The pathophysiology and burden of restenosis

Abstract

The introduction of percutaneous transluminal coronary angioplasty (PTCA) revolutionized the surgical treatment of coronary artery disease. However, despite increased surgical experience and technical breakthroughs, restenosis occurs in 30%-50% of patients undergoing simple balloon angioplasty and in 10%-30% of patients who receive an intravascular stent. Animal and human data indicate that restenosis is a response to injury incurred during PTCA. The need for reintervention in a high percentage of patients due to restenosis remains an important limitation to the long-term success of PTCA. Stenting reduces initial elastic recoil and limits negative arterial remodeling; however, bare-metal stents may promote intimal hyperplasia by eliciting an immune and proliferative response.

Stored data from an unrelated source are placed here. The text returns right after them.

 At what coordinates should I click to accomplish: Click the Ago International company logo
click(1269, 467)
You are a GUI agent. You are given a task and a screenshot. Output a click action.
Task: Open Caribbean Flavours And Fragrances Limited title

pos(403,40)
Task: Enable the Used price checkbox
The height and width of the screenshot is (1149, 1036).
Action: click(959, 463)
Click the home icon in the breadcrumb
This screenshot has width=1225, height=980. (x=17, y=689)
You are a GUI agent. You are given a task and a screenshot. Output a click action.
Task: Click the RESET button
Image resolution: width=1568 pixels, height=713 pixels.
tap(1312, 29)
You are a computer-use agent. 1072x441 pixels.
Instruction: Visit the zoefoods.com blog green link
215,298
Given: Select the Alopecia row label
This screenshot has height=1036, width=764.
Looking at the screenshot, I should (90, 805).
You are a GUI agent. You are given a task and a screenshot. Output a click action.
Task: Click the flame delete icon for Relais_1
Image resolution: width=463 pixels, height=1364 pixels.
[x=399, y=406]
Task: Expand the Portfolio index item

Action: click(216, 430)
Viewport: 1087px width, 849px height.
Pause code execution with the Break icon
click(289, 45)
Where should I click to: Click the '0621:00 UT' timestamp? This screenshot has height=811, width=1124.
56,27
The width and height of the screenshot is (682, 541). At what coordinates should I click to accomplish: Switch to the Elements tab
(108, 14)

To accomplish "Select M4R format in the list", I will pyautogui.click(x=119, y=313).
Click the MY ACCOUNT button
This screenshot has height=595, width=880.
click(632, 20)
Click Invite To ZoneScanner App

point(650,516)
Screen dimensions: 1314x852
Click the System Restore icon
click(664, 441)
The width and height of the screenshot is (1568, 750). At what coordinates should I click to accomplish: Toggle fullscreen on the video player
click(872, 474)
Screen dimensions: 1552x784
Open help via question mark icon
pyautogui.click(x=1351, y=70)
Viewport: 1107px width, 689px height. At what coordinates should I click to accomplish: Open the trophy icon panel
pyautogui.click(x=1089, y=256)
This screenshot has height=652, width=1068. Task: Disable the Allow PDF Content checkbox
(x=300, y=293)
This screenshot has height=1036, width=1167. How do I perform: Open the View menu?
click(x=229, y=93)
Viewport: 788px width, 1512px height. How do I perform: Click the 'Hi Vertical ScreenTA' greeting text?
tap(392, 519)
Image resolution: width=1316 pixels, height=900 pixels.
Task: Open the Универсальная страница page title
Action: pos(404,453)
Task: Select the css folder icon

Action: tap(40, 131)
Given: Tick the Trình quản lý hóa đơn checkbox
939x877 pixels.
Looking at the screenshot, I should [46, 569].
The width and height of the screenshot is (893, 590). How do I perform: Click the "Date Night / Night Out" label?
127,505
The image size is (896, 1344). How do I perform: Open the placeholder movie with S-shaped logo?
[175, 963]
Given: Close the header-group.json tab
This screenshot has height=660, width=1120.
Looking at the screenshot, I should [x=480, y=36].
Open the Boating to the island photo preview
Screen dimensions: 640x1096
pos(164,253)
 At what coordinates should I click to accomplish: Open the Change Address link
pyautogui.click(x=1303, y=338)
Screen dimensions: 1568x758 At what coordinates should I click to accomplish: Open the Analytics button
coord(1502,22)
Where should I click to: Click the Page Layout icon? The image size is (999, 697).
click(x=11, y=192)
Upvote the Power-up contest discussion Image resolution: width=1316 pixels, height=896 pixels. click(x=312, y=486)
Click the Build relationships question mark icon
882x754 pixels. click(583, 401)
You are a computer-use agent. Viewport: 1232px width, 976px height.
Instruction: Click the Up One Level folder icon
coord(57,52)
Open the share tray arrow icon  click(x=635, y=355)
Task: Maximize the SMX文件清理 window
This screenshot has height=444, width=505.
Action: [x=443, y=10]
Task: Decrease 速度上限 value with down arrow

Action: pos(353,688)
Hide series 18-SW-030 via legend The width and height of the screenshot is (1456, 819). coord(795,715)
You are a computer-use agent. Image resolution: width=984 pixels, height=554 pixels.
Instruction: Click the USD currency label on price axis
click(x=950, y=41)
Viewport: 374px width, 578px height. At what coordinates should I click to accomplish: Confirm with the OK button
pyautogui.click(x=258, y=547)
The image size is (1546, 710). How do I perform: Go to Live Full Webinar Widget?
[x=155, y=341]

Consistent with these data, clinical studies suggest that drug-eluting stents, coated with anti-inflammatory or antiproliferative agents, reduce the risk for restenosis. Stenting represents a considerable cost burden. Treatment strategy should focus on selective use of expensive drug-eluting stents in populations where they have been found to be more clinically effective than bare-metal stents--patients who are at high risk for restenosis or who develop restenosis with bare-metal stents. Recent studies suggest that the pharmacologic management of restenosis is now feasible. Together, the judicious use of stents and oral pharmacotherapy promise to reduce the risk for restenosis, even among high-risk patients.